To increase strength, the body relies on oxidation metabolism to create energy. Oxygen is essential for muscle fiber growth, and through a process called aerobic metabolism, oxygen is transported to working muscles.
Mitochondria needs the oxygen in the body to convert the macro nutrients of proteins, carbs, and fats into adenine triphosphate to support muscle contractions.
But lifting weights at the gym is just one part of the muscle-building and strength-building equation. Studies have shown that those who eat vegetarian diets also recover significantly faster after exercise. Rest periods are crucial to gaining and sustaining muscle and strength for the long-term.
Considerations of Weight and Fat Loss
It’s a simple fact that vegetarians tend to weigh about six to 10 pounds less than the average than people who eat meat. But evidence suggests that an athlete’s resting metabolic rate (RMR) and thermic effect of a meal (TEM) measurement also rests in vegetarians’ favor.
This finding provides support as to why vegetarians have lower body weight and both fat than omnivores. If shredding fat or losing weight is part of your overall fitness goals, then vegetarianism is definitely worth a try.
Vegetarians and the Environment
While some athletes choose to become vegetarian because of their health and fitness, others make the decision based on environmental convictions.
There’s been a big push in America and around the world to reduce the intake of animals, and eating habits like cutting out meat and choosing locally grown foods can do a lot to achieve this goal.
Raising animals to be slaughtered for meat is a huge contributor to resource depletion. Furthermore, the deforestation of earth’s forests and rainforestsis largely due to cutting away native vegetation to raise animals that need to feed on grains and soy.
Meat-free diets help athletes, bodybuilders, and fitness buffs do their part to preserve this amazing planet we call home.
Are Vegetarians Really More Humane?
This is a debate that comes up time and time again, and honestly, there are both pros and cons to consider.
People often argue that plants have biochemical reactions that are not unlike those as animals and feel pain too, so it is no more humane to kill and consume plants than animals.
Factory farming involves another moral issue that many people have an issue with and that drives them to vegetarianism. It involves a total disregard for the wellness of animals as living beings, and by avoiding meat products, vegetarians can show their support against this inhumane practice. It’s really sad the animals live to only die for us to eat.
Some philosophers believe that a plant-based diet can actually enhance compassion and empathy through mindful eating over time as well. By removing meat products from the diet, people may naturally begin caring more about animals, the environment, and even other people.

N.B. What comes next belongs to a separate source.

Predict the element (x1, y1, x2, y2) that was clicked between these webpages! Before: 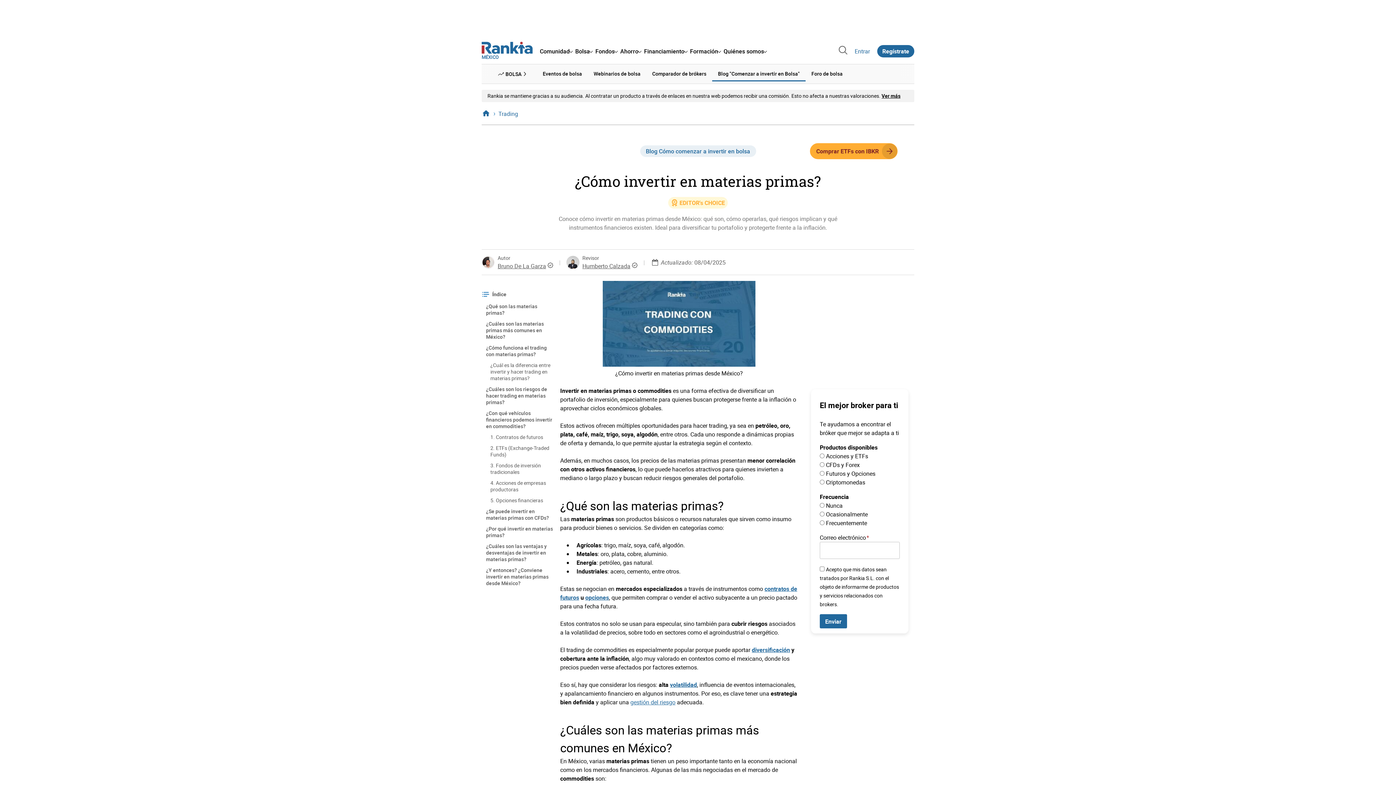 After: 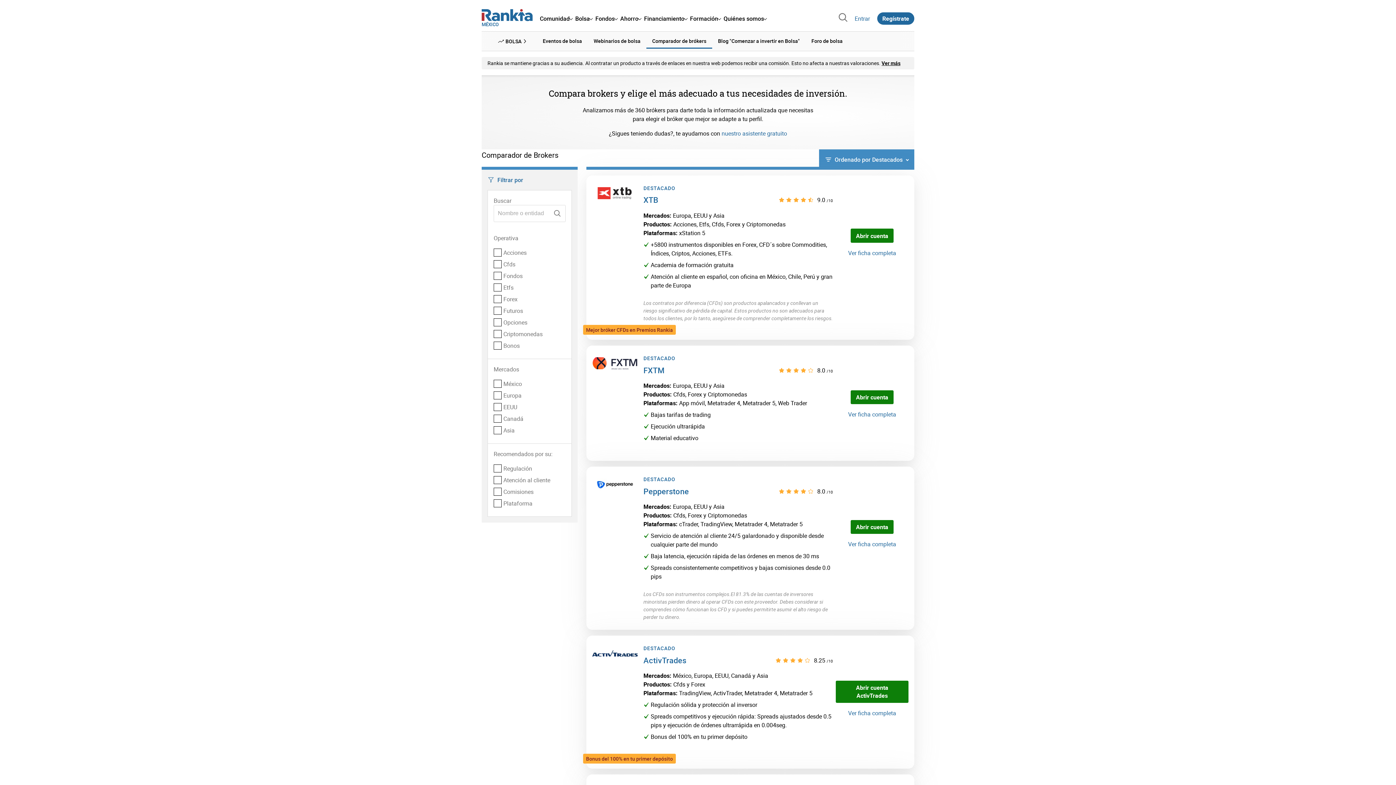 Action: label: Comparador de brókers bbox: (646, 66, 712, 80)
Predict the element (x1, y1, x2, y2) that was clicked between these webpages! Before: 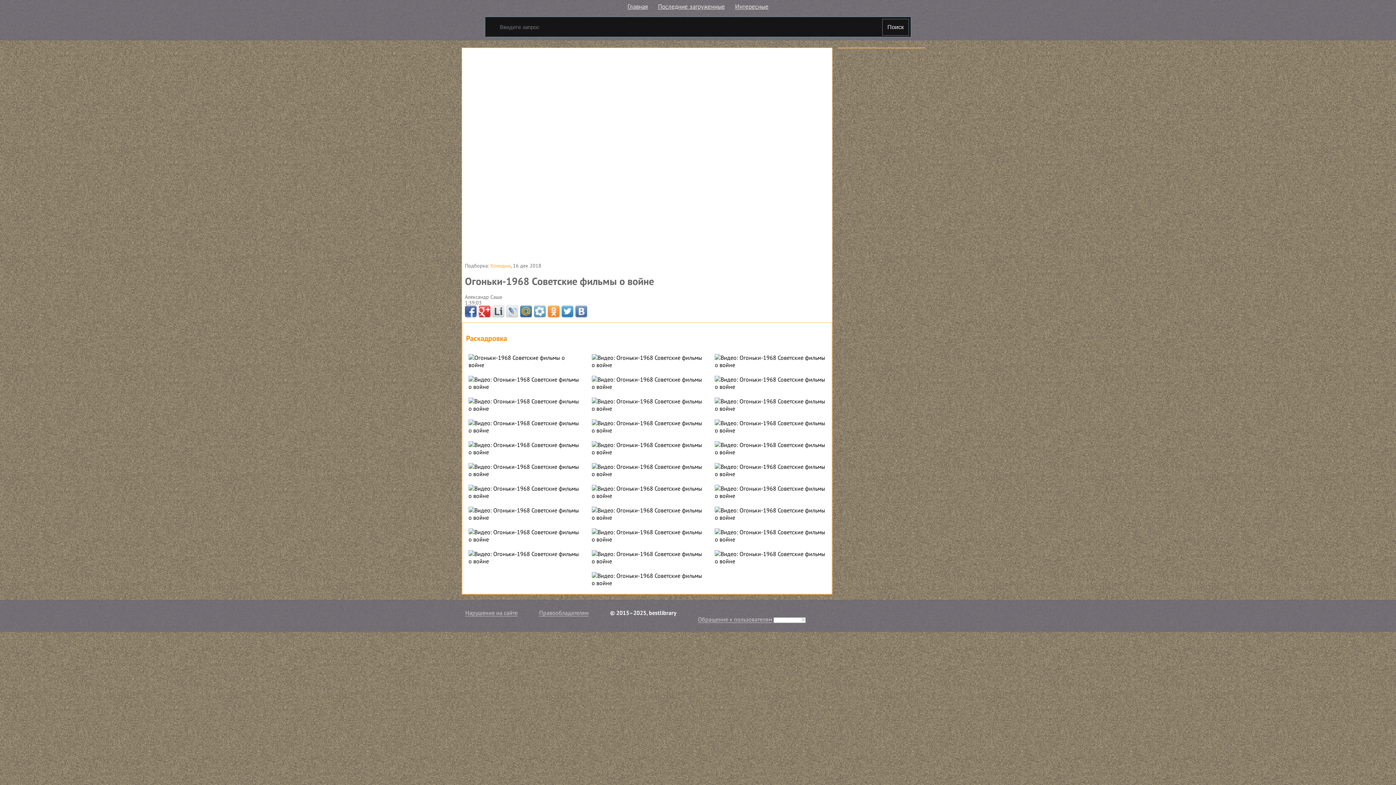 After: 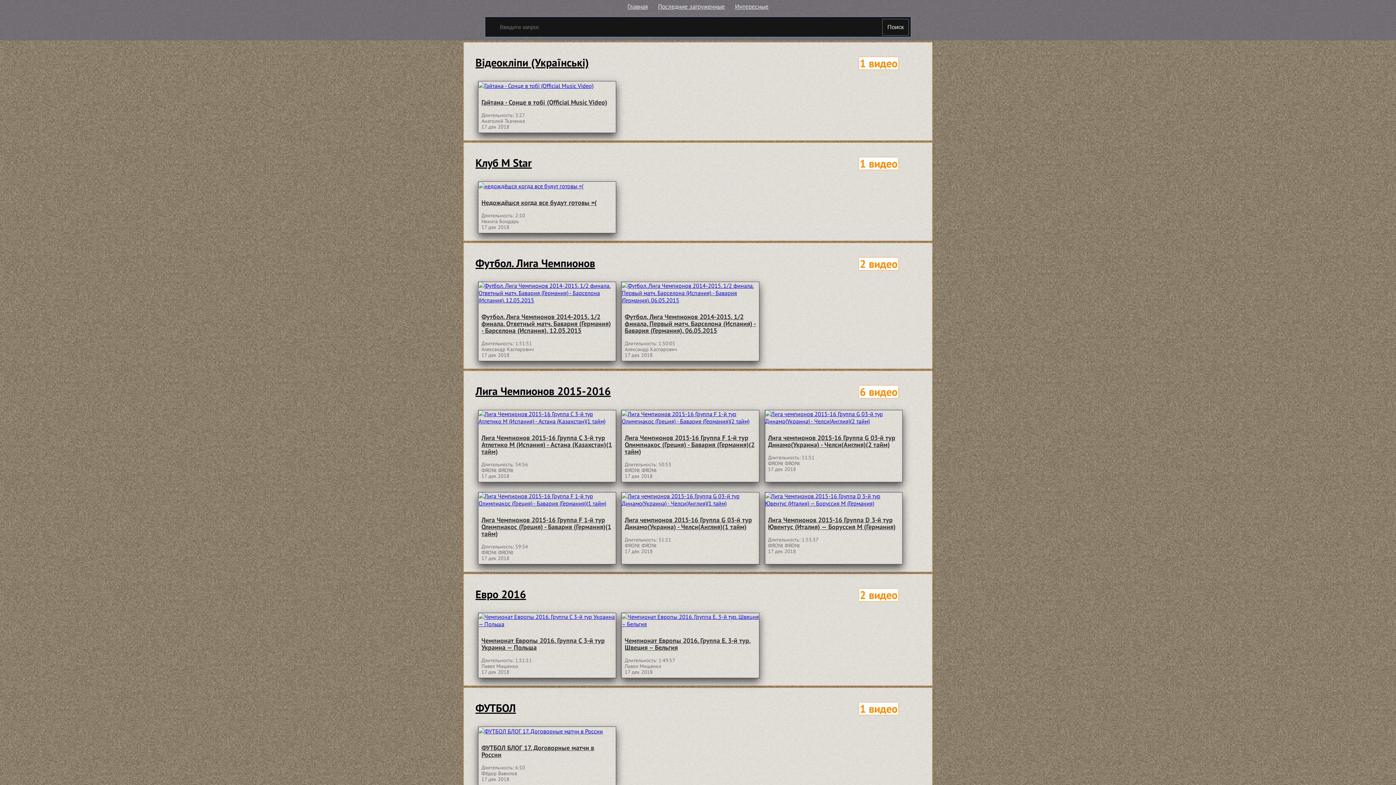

Mindful eating makes us more conscious about where our meals come from and require us to think about the foods we choose to put in our mouth. Consciously taking one being’s life to fill the stomach is morally questionable when other options are available.
However, it’s important for vegetarians to resist the urge to adopt will never eat meat stance, but simply do the right thing for their bodies and be aware of what personally feels right and wrong.
By adopting this mindset, athletes can live a healthier and more fulfilled lifestyle that they can feel good about from the inside out.
Upon my review, it’s easy to see why science continues to support the vegetarian fitness lifestyle for all types of athletes and bodybuilders, and just people in general.
The evidence is compelling when fitness buffs are able to break away from stereotypes and misconceptions to consider the facts and the promising potential of meat-free diets.
Of course, every athlete and bodybuilder is unique and has different nutritional requirements to stay on top of the game. However, the vegetarian fitness lifestyle is definitely worth a try, even if it only means reducing the number of meat-based meals eaten every day.